Aim of the exercise:
Copy each of the records exactly; leave nothing out.

Stored data
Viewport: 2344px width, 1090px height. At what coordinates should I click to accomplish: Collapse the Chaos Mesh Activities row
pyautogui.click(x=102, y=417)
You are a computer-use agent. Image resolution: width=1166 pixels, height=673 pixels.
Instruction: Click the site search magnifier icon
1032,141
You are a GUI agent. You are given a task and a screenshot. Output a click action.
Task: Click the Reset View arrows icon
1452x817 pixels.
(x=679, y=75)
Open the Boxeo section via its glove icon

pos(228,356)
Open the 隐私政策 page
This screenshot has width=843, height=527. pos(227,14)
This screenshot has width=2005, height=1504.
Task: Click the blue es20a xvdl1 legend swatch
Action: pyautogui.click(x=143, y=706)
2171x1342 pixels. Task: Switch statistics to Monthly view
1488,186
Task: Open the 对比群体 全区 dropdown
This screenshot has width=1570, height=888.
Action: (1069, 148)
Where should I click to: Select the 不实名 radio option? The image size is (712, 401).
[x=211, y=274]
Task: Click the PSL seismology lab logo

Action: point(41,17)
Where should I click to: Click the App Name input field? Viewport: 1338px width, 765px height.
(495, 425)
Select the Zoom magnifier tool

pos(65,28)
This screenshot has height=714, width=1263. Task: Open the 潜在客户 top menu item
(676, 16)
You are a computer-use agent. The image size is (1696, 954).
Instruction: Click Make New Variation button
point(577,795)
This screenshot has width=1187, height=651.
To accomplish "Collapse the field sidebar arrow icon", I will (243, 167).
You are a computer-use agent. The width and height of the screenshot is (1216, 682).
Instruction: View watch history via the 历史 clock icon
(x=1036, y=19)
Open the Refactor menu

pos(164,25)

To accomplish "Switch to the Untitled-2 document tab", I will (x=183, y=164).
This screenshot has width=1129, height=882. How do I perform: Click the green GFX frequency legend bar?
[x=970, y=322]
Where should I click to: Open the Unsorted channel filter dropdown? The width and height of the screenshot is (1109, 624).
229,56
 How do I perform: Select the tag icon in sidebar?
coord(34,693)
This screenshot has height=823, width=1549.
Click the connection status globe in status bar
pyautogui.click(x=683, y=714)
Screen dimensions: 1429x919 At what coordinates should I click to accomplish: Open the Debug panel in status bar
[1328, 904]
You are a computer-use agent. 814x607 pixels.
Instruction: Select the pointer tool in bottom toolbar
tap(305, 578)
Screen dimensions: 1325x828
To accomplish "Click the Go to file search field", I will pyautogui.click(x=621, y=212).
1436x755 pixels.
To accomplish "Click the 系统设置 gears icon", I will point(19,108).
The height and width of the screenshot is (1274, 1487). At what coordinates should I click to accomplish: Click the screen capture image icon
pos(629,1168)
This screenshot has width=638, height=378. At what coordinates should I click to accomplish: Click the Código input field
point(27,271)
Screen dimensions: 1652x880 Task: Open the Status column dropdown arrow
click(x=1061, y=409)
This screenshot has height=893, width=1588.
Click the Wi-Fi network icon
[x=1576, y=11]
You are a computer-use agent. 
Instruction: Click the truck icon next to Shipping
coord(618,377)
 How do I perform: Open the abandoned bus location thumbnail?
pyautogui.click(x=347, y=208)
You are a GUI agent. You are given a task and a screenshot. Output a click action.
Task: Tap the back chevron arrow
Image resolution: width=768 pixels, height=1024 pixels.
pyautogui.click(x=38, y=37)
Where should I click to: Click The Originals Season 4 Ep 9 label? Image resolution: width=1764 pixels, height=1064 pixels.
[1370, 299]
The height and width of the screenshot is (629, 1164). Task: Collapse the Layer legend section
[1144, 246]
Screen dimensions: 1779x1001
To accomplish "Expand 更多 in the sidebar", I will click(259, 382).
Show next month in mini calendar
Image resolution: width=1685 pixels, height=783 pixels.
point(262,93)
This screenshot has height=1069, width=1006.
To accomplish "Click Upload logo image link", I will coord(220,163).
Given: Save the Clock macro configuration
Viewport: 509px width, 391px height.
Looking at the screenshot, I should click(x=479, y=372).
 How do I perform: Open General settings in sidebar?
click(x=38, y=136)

Answer below:
Viewport: 2344px width, 1090px height. At what coordinates should I click to accomplish: Collapse the Chaos Mesh Activities row
pyautogui.click(x=102, y=417)
You are a computer-use agent. Image resolution: width=1166 pixels, height=673 pixels.
Instruction: Click the site search magnifier icon
1032,141
You are a GUI agent. You are given a task and a screenshot. Output a click action.
Task: Click the Reset View arrows icon
1452x817 pixels.
(x=679, y=75)
Open the Boxeo section via its glove icon

pos(228,356)
Open the 隐私政策 page
This screenshot has width=843, height=527. pos(227,14)
This screenshot has width=2005, height=1504.
Task: Click the blue es20a xvdl1 legend swatch
Action: pyautogui.click(x=143, y=706)
2171x1342 pixels. Task: Switch statistics to Monthly view
1488,186
Task: Open the 对比群体 全区 dropdown
This screenshot has width=1570, height=888.
Action: (1069, 148)
Where should I click to: Select the 不实名 radio option? The image size is (712, 401).
[x=211, y=274]
Task: Click the PSL seismology lab logo

Action: point(41,17)
Where should I click to: Click the App Name input field? Viewport: 1338px width, 765px height.
(495, 425)
Select the Zoom magnifier tool

pos(65,28)
This screenshot has height=714, width=1263. Task: Open the 潜在客户 top menu item
(676, 16)
You are a computer-use agent. The image size is (1696, 954).
Instruction: Click Make New Variation button
point(577,795)
This screenshot has width=1187, height=651.
To accomplish "Collapse the field sidebar arrow icon", I will (243, 167).
You are a computer-use agent. The width and height of the screenshot is (1216, 682).
Instruction: View watch history via the 历史 clock icon
(x=1036, y=19)
Open the Refactor menu

pos(164,25)

To accomplish "Switch to the Untitled-2 document tab", I will (x=183, y=164).
This screenshot has width=1129, height=882. How do I perform: Click the green GFX frequency legend bar?
[x=970, y=322]
Where should I click to: Open the Unsorted channel filter dropdown? The width and height of the screenshot is (1109, 624).
229,56
 How do I perform: Select the tag icon in sidebar?
coord(34,693)
This screenshot has height=823, width=1549.
Click the connection status globe in status bar
pyautogui.click(x=683, y=714)
Screen dimensions: 1429x919 At what coordinates should I click to accomplish: Open the Debug panel in status bar
[1328, 904]
You are a computer-use agent. 814x607 pixels.
Instruction: Select the pointer tool in bottom toolbar
tap(305, 578)
Screen dimensions: 1325x828
To accomplish "Click the Go to file search field", I will pyautogui.click(x=621, y=212).
1436x755 pixels.
To accomplish "Click the 系统设置 gears icon", I will point(19,108).
The height and width of the screenshot is (1274, 1487). At what coordinates should I click to accomplish: Click the screen capture image icon
pos(629,1168)
This screenshot has width=638, height=378. At what coordinates should I click to accomplish: Click the Código input field
point(27,271)
Screen dimensions: 1652x880 Task: Open the Status column dropdown arrow
click(x=1061, y=409)
This screenshot has height=893, width=1588.
Click the Wi-Fi network icon
[x=1576, y=11]
You are a computer-use agent. 
Instruction: Click the truck icon next to Shipping
coord(618,377)
 How do I perform: Open the abandoned bus location thumbnail?
pyautogui.click(x=347, y=208)
You are a GUI agent. You are given a task and a screenshot. Output a click action.
Task: Tap the back chevron arrow
Image resolution: width=768 pixels, height=1024 pixels.
pyautogui.click(x=38, y=37)
Where should I click to: Click The Originals Season 4 Ep 9 label? Image resolution: width=1764 pixels, height=1064 pixels.
[1370, 299]
The height and width of the screenshot is (629, 1164). Task: Collapse the Layer legend section
[1144, 246]
Screen dimensions: 1779x1001
To accomplish "Expand 更多 in the sidebar", I will click(259, 382).
Show next month in mini calendar
Image resolution: width=1685 pixels, height=783 pixels.
point(262,93)
This screenshot has height=1069, width=1006.
To accomplish "Click Upload logo image link", I will coord(220,163).
Given: Save the Clock macro configuration
Viewport: 509px width, 391px height.
Looking at the screenshot, I should click(x=479, y=372).
 How do I perform: Open General settings in sidebar?
click(x=38, y=136)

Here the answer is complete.